[WHAT IS NEEDED]:
Word for word, retype every line of the data.

:: RAW DATA ::

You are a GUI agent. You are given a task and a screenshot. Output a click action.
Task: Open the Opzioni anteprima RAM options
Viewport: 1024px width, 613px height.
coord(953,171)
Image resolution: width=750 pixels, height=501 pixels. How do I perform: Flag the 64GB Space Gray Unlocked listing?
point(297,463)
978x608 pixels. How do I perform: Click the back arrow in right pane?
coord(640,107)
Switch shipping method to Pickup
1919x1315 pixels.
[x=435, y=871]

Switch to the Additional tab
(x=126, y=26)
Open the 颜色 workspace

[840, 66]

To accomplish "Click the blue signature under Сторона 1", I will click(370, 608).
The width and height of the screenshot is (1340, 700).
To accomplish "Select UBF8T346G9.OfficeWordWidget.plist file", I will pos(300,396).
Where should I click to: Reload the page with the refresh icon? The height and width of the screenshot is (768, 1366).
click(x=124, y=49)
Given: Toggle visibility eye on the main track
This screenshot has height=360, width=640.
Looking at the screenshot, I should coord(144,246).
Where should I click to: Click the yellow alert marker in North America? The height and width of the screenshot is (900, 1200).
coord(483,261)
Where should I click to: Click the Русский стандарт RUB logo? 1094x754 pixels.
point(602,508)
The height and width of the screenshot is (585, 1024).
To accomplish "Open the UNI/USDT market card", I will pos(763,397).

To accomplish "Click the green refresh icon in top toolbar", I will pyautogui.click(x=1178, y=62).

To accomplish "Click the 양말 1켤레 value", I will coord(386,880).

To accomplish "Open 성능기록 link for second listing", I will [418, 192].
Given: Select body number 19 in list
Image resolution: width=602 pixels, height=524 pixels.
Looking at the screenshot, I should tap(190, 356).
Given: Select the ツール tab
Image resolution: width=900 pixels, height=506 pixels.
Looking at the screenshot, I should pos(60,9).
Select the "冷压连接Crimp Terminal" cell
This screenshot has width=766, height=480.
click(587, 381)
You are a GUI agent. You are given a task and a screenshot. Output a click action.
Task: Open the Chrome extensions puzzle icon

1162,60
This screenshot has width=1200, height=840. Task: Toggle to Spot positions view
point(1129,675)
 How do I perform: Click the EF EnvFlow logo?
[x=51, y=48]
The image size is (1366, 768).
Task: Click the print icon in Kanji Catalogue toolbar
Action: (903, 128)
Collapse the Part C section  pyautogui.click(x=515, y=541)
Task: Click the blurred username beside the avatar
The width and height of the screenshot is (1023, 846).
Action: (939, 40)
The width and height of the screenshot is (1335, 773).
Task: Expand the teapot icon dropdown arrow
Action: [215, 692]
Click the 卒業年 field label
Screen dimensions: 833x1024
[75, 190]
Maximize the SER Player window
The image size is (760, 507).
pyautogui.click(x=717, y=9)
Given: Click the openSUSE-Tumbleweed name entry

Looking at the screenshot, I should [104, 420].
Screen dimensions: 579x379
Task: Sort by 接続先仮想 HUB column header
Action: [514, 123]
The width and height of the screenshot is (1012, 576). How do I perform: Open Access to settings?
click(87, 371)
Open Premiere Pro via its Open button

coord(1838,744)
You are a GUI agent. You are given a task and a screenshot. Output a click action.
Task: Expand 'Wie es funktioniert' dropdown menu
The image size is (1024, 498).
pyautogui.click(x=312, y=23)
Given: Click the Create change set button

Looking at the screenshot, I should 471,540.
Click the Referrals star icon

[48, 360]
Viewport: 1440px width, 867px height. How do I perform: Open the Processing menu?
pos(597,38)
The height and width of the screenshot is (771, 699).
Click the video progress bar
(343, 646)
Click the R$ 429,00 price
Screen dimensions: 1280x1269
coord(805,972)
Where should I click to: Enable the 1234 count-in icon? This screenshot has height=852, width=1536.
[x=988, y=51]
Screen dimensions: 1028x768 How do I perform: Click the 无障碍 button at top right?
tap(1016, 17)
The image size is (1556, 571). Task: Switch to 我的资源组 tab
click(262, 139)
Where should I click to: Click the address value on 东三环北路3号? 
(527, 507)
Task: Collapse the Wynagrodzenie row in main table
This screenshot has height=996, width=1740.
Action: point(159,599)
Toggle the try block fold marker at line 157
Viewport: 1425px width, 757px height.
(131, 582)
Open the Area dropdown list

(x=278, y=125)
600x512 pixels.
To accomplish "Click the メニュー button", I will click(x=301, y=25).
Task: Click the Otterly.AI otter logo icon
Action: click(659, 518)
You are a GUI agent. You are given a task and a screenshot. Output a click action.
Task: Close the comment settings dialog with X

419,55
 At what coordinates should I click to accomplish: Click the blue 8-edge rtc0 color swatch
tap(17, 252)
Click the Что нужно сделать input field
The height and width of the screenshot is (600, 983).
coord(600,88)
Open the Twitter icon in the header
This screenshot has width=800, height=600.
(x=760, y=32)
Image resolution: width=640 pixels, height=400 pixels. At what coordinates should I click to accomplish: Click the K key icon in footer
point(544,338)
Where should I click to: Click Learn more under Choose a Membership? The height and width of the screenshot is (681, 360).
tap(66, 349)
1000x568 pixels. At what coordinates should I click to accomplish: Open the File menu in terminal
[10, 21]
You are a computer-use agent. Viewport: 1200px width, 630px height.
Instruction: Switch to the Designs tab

:::

[RESPONSE BELOW]:
You are a GUI agent. You are given a task and a screenshot. Output a click action.
Task: Open the Opzioni anteprima RAM options
Viewport: 1024px width, 613px height.
coord(953,171)
Image resolution: width=750 pixels, height=501 pixels. How do I perform: Flag the 64GB Space Gray Unlocked listing?
point(297,463)
978x608 pixels. How do I perform: Click the back arrow in right pane?
coord(640,107)
Switch shipping method to Pickup
1919x1315 pixels.
[x=435, y=871]

Switch to the Additional tab
(x=126, y=26)
Open the 颜色 workspace

[840, 66]

To accomplish "Click the blue signature under Сторона 1", I will click(370, 608).
The width and height of the screenshot is (1340, 700).
To accomplish "Select UBF8T346G9.OfficeWordWidget.plist file", I will pos(300,396).
Where should I click to: Reload the page with the refresh icon? The height and width of the screenshot is (768, 1366).
click(x=124, y=49)
Given: Toggle visibility eye on the main track
This screenshot has height=360, width=640.
Looking at the screenshot, I should coord(144,246).
Where should I click to: Click the yellow alert marker in North America? The height and width of the screenshot is (900, 1200).
coord(483,261)
Where should I click to: Click the Русский стандарт RUB logo? 1094x754 pixels.
point(602,508)
The height and width of the screenshot is (585, 1024).
To accomplish "Open the UNI/USDT market card", I will pos(763,397).

To accomplish "Click the green refresh icon in top toolbar", I will pyautogui.click(x=1178, y=62).

To accomplish "Click the 양말 1켤레 value", I will coord(386,880).

To accomplish "Open 성능기록 link for second listing", I will [418, 192].
Given: Select body number 19 in list
Image resolution: width=602 pixels, height=524 pixels.
Looking at the screenshot, I should tap(190, 356).
Given: Select the ツール tab
Image resolution: width=900 pixels, height=506 pixels.
Looking at the screenshot, I should pos(60,9).
Select the "冷压连接Crimp Terminal" cell
This screenshot has width=766, height=480.
click(587, 381)
You are a GUI agent. You are given a task and a screenshot. Output a click action.
Task: Open the Chrome extensions puzzle icon

1162,60
This screenshot has width=1200, height=840. Task: Toggle to Spot positions view
point(1129,675)
 How do I perform: Click the EF EnvFlow logo?
[x=51, y=48]
The image size is (1366, 768).
Task: Click the print icon in Kanji Catalogue toolbar
Action: (903, 128)
Collapse the Part C section  pyautogui.click(x=515, y=541)
Task: Click the blurred username beside the avatar
The width and height of the screenshot is (1023, 846).
Action: (939, 40)
The width and height of the screenshot is (1335, 773).
Task: Expand the teapot icon dropdown arrow
Action: [215, 692]
Click the 卒業年 field label
Screen dimensions: 833x1024
[75, 190]
Maximize the SER Player window
The image size is (760, 507).
pyautogui.click(x=717, y=9)
Given: Click the openSUSE-Tumbleweed name entry

Looking at the screenshot, I should [104, 420].
Screen dimensions: 579x379
Task: Sort by 接続先仮想 HUB column header
Action: [514, 123]
The width and height of the screenshot is (1012, 576). How do I perform: Open Access to settings?
click(87, 371)
Open Premiere Pro via its Open button

coord(1838,744)
You are a GUI agent. You are given a task and a screenshot. Output a click action.
Task: Expand 'Wie es funktioniert' dropdown menu
The image size is (1024, 498).
pyautogui.click(x=312, y=23)
Given: Click the Create change set button

Looking at the screenshot, I should 471,540.
Click the Referrals star icon

[48, 360]
Viewport: 1440px width, 867px height. How do I perform: Open the Processing menu?
pos(597,38)
The height and width of the screenshot is (771, 699).
Click the video progress bar
(343, 646)
Click the R$ 429,00 price
Screen dimensions: 1280x1269
coord(805,972)
Where should I click to: Enable the 1234 count-in icon? This screenshot has height=852, width=1536.
[x=988, y=51]
Screen dimensions: 1028x768 How do I perform: Click the 无障碍 button at top right?
tap(1016, 17)
The image size is (1556, 571). Task: Switch to 我的资源组 tab
click(262, 139)
Where should I click to: Click the address value on 东三环北路3号? 
(527, 507)
Task: Collapse the Wynagrodzenie row in main table
This screenshot has height=996, width=1740.
Action: point(159,599)
Toggle the try block fold marker at line 157
Viewport: 1425px width, 757px height.
(131, 582)
Open the Area dropdown list

(x=278, y=125)
600x512 pixels.
To accomplish "Click the メニュー button", I will click(x=301, y=25).
Task: Click the Otterly.AI otter logo icon
Action: click(659, 518)
You are a GUI agent. You are given a task and a screenshot. Output a click action.
Task: Close the comment settings dialog with X

419,55
 At what coordinates should I click to accomplish: Click the blue 8-edge rtc0 color swatch
tap(17, 252)
Click the Что нужно сделать input field
The height and width of the screenshot is (600, 983).
coord(600,88)
Open the Twitter icon in the header
This screenshot has width=800, height=600.
(x=760, y=32)
Image resolution: width=640 pixels, height=400 pixels. At what coordinates should I click to accomplish: Click the K key icon in footer
point(544,338)
Where should I click to: Click Learn more under Choose a Membership? The height and width of the screenshot is (681, 360).
tap(66, 349)
1000x568 pixels. At what coordinates should I click to accomplish: Open the File menu in terminal
[10, 21]
You are a computer-use agent. Viewport: 1200px width, 630px height.
Instruction: Switch to the Designs tab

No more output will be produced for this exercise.